第13話 野本ユキがヘテロセクシャル女性・佐山千春と仲が良すぎる
方向性が真逆すぎて原作第45話がまるまる潰れました。
第13話 野本・春日コンビが宗教の勧誘をしている
原作で野本ユキと南雲世奈の初めての顔合わせはたまたま玄関前でばったり出会って、その時持っていた柚子ジャムを渡す流れであり、1対1でした。しかし、ドラマでは2人で迫り、宗教の勧誘状態で怖かったです。
第14話 南雲世奈が失業中になっている
原作では産業医面談のお知らせを見ていたのに、何故…?
第14話 春日十々子、恵方巻で長寿を願う
第14話はほとんどすべてがドラマオリジナルでした。春日十々子というキャラクターが「長生きなんか知ったことか!」と腹を決めて食べまくってるならまだしも、長寿を願うなら食事の節制は避けられません。野本ユキは果たして健康食に切り替えることができるのでしょうか…?
第15話 矢子可菜芽が同性婚法制化を訴えている
第5巻収録予定の原作第38話によると、矢子可菜芽は「日本の婚姻至上主義極まってるな」と婚姻制度そのものに対して批判するスタンスをとっています。原作の矢子可菜芽というキャラクターが崩壊しました。
第17話 春日十々子に甥or姪が誕生している
介護を誰が協力するかの話で、春日十々子の弟に子どもがいるという原作にはない設定が付け加えられました。

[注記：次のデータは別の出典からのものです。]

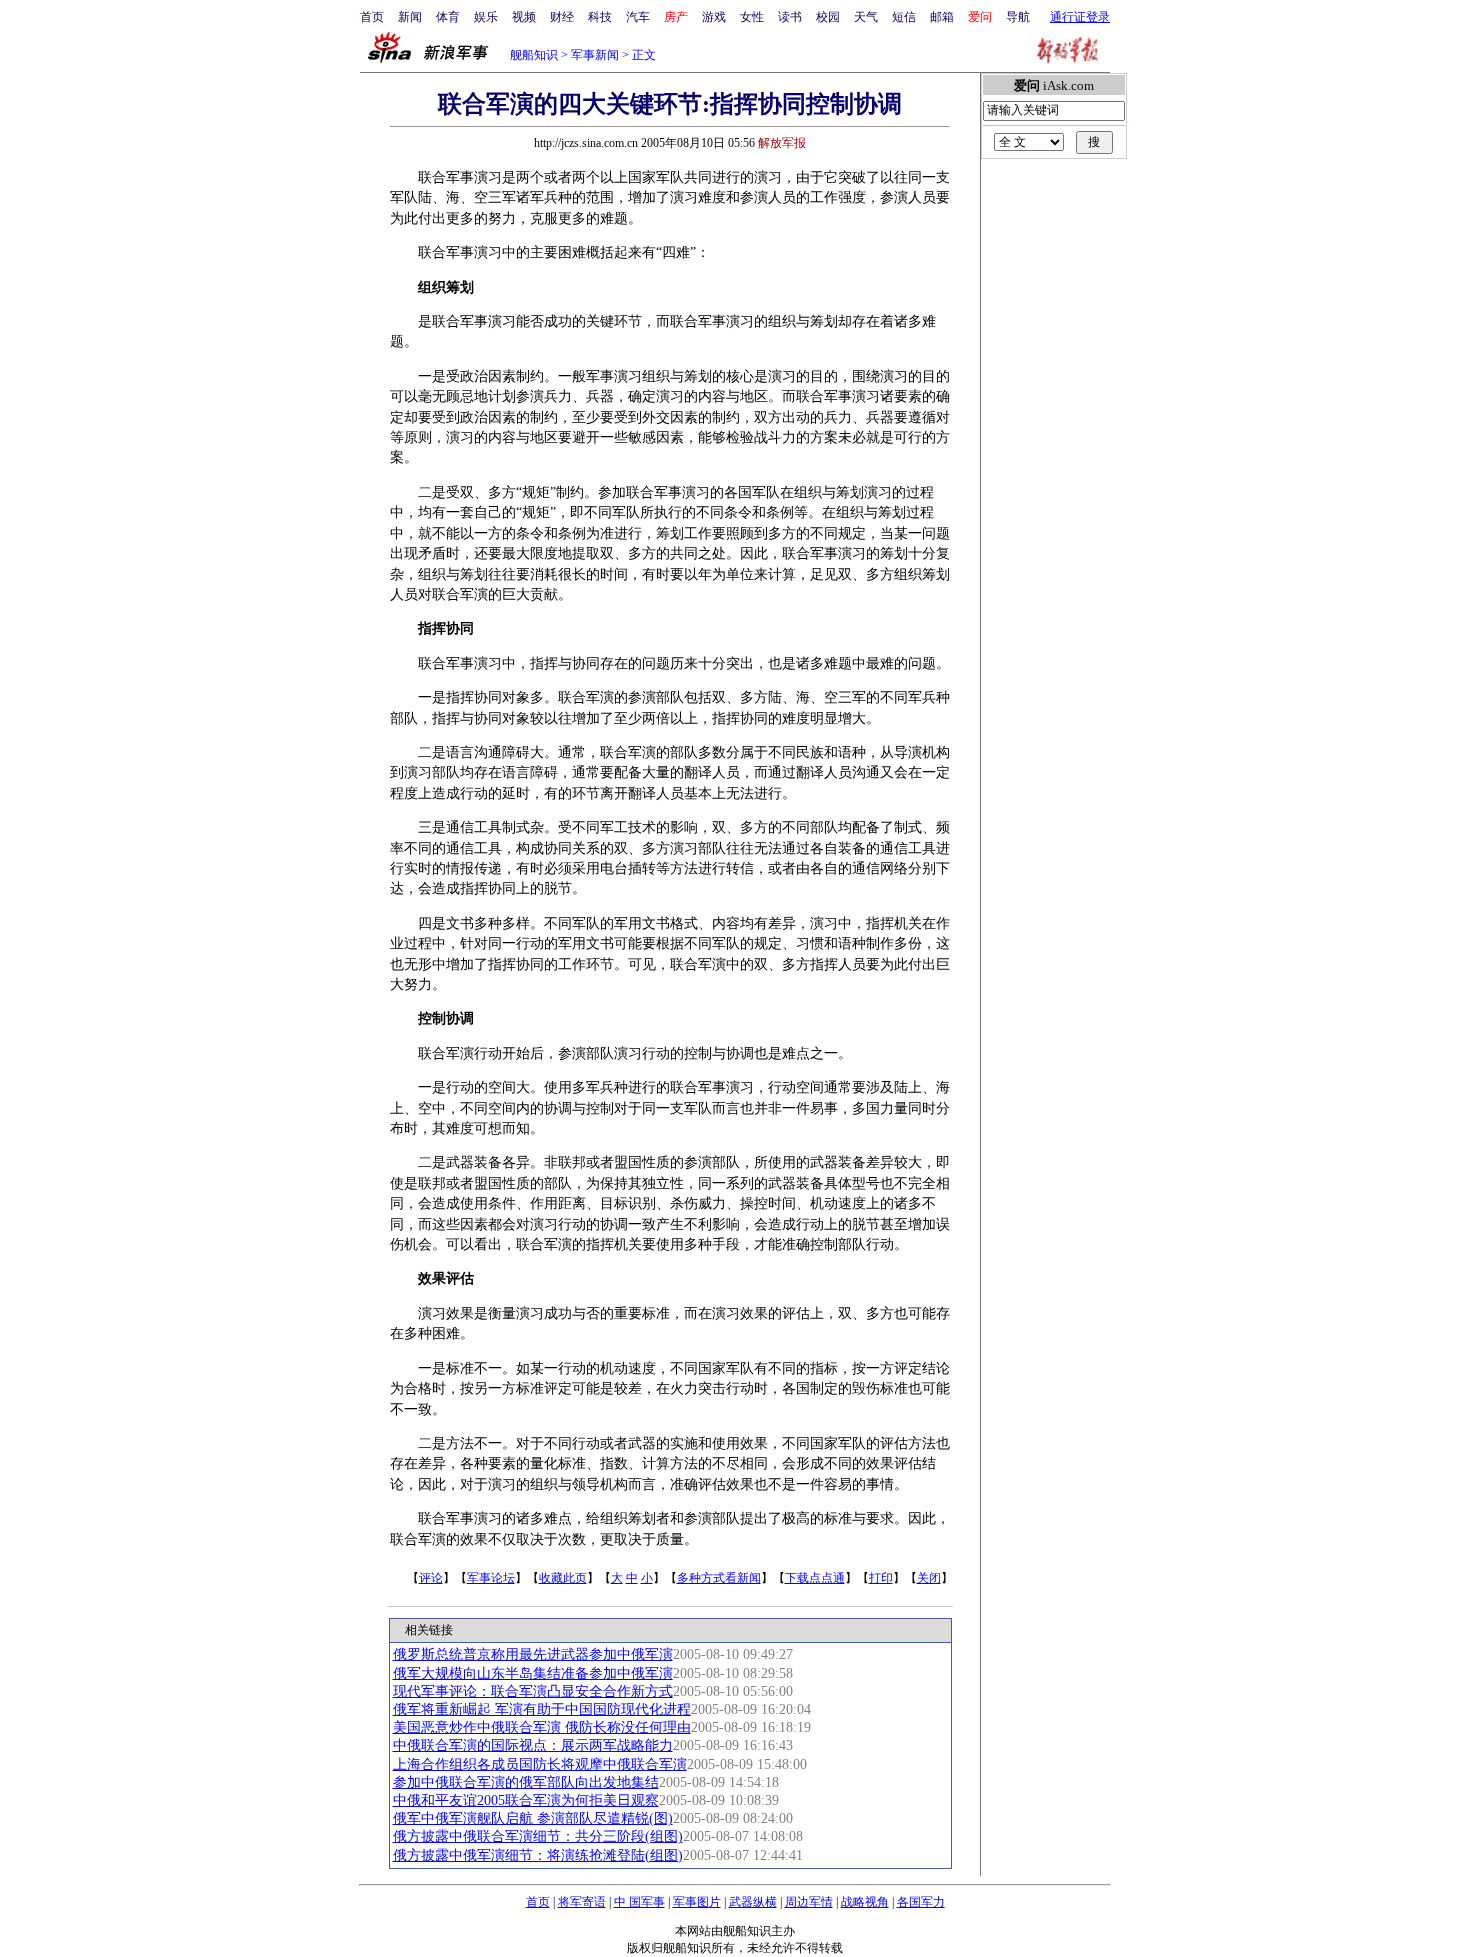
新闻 (410, 17)
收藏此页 (563, 1578)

そのことにより、育児負担もある長男に介護の協力は頼みづらいという前提が出来てしまいました。何故父親の「自分も仕事の合間に介護を手伝っている」みたいな原作の台詞を削っておきながら、あえて原作にはない設定を新たに付け加えたのでしょうか?
第18話 野本ユキが同僚・佐山千春に作りすぎドーナツを食べさせている
周囲の人に食べてもらうぐらいのコミュ力があるのなら、日頃から「作りすぎ料理が食べきれない」という悩みは大したものになっていなかったのでは?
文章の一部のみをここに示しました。